As an org if you use CircleCI, over time you will notice that config file really increase in length. One of the repos I worked on hit ~3000 lines. It starts becoming unwieldy, reviewing changes is hard and making changes is harder still. Sadly CircleCI doesn’t support reading from multiple files. But do not fret, this blog post will show you how you can do this.

Turns out Circle built most of what is required, into their CLI. Read about it here. Start out by breaking your config into multiple files as described in the circle article. You can see how I broke up my yml in this repo.

Through the rest of this post we refer to the smaller yml file as sub-ymls and the main config.yml as the config.

The .circleci/src directory contains the files that combine to to form .circleci/config.yml. We have a make command make circle-config which combines the sub-ymls to the main config.

The interesting part which isn’t covered by CircleCI is how you force a build to break if someone modifies one of the sub-ymls and forgets to compile the main config. Notice in the lint and test file, we have a command that fails the build if CircleCI config was not generated.

- swissknife/build_and_check_circle_config:
    custom-error-message: Please run "make circle-config" and push up.
    fail-if-dirty: true

An example pull request shows how the build is failed if only the sub ymls and not the main config.yml is modified.
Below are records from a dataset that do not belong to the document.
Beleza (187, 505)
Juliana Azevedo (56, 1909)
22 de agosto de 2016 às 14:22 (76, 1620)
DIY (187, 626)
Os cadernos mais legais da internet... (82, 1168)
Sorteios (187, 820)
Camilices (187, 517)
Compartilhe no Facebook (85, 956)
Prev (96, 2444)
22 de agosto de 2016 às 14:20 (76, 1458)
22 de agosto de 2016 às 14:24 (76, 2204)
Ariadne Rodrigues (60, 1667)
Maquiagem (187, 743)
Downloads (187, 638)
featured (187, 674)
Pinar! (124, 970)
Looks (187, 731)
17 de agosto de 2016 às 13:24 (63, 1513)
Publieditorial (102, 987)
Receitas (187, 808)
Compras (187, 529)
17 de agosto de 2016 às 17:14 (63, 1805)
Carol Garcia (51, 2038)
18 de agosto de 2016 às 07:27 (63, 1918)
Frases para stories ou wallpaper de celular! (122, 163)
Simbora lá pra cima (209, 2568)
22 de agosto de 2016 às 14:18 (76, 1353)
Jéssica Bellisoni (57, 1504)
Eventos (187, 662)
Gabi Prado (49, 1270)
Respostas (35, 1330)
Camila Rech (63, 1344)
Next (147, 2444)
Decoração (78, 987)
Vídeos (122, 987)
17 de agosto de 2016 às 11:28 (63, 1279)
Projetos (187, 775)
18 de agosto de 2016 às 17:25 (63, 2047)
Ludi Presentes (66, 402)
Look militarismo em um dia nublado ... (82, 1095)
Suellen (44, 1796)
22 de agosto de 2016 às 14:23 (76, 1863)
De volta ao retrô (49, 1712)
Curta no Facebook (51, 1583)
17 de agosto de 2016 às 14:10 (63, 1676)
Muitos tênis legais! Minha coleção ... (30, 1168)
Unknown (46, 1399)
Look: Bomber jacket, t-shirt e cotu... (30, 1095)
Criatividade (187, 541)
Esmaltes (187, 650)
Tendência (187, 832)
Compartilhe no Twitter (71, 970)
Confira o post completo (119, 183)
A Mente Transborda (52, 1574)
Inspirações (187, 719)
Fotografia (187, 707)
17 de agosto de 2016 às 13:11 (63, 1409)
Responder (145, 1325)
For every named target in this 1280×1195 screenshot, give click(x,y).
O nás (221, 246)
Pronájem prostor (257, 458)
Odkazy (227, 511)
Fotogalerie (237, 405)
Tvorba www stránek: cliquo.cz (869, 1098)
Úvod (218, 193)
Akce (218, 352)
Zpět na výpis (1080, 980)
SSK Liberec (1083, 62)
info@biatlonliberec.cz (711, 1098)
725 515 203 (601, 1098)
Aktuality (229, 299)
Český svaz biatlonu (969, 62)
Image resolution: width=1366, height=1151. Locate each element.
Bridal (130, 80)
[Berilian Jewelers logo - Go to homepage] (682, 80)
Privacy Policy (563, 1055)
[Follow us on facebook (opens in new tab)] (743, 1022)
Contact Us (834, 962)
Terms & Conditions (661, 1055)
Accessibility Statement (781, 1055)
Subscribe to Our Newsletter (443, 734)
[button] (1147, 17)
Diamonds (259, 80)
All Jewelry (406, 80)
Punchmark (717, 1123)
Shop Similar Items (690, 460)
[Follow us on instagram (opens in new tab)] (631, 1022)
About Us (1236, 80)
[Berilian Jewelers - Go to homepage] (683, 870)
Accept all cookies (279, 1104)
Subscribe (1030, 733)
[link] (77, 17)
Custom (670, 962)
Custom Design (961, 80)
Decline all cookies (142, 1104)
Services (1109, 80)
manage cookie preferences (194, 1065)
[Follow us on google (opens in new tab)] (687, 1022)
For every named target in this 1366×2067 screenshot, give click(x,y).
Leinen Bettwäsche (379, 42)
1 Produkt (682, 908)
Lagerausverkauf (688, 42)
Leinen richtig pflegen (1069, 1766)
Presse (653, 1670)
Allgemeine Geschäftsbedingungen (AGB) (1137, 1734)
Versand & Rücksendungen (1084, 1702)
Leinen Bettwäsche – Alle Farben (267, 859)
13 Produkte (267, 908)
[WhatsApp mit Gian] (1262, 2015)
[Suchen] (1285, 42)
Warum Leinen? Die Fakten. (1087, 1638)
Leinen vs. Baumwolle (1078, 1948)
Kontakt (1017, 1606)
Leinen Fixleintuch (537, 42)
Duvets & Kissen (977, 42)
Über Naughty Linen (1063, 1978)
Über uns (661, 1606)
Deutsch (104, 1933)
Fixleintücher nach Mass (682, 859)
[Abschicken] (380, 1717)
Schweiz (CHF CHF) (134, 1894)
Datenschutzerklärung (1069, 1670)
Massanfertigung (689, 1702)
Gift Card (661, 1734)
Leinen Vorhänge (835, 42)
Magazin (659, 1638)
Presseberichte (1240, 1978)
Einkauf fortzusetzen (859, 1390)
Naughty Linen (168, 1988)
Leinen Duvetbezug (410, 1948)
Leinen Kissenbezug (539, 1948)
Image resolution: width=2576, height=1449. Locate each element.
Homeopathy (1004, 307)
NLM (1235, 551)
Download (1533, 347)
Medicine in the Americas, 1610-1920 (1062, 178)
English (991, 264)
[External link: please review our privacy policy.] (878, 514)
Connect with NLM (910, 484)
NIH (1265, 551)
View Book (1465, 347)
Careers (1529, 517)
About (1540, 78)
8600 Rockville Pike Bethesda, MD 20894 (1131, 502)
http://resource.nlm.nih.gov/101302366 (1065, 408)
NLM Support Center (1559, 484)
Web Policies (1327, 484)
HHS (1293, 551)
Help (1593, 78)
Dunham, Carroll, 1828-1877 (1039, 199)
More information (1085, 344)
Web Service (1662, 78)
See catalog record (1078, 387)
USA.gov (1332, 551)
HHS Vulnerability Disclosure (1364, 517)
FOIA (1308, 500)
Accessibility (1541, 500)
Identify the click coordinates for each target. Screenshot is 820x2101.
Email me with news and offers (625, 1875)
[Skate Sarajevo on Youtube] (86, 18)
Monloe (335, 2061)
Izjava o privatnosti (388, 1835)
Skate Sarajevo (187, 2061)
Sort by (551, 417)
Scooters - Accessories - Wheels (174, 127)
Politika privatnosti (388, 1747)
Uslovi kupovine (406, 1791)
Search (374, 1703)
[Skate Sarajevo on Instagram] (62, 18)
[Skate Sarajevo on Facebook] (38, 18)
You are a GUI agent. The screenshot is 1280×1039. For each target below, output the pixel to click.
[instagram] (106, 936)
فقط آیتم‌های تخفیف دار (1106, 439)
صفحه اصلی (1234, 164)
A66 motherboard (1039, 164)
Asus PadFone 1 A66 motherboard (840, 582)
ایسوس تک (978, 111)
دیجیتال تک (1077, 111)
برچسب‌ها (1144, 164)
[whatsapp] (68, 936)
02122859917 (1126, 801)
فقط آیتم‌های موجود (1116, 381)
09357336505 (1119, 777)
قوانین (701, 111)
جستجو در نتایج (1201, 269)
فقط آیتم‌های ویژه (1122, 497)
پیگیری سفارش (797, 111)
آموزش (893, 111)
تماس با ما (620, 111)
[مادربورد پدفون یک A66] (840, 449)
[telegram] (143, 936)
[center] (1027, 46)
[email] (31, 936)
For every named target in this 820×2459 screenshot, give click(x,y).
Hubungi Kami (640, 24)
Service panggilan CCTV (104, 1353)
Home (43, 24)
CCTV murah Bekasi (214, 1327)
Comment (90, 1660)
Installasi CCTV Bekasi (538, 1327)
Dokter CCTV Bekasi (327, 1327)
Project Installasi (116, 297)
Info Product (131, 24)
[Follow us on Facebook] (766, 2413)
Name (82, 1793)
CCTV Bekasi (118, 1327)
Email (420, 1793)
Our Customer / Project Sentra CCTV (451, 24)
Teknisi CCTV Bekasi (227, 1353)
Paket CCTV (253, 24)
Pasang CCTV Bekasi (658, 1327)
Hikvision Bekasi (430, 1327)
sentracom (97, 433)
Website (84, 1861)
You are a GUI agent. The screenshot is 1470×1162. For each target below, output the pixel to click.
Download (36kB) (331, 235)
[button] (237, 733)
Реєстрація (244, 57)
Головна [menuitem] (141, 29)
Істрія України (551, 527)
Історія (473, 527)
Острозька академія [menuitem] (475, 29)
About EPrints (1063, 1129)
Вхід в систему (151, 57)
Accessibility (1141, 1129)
This prevents divergence of code.

circleci test breaking

Swissknife is an orb, that has multiple useful commands and the build_and_check_circle_config commands fails the build if git is dirty after the circle config was generated.

In this example Swissknife checks if git is dirty after generating circle config. This means if anyone modified config directly or they modify the sub-ymls and not generate the config, the build will fail. The command can also be set up to push the difference in config to the origin.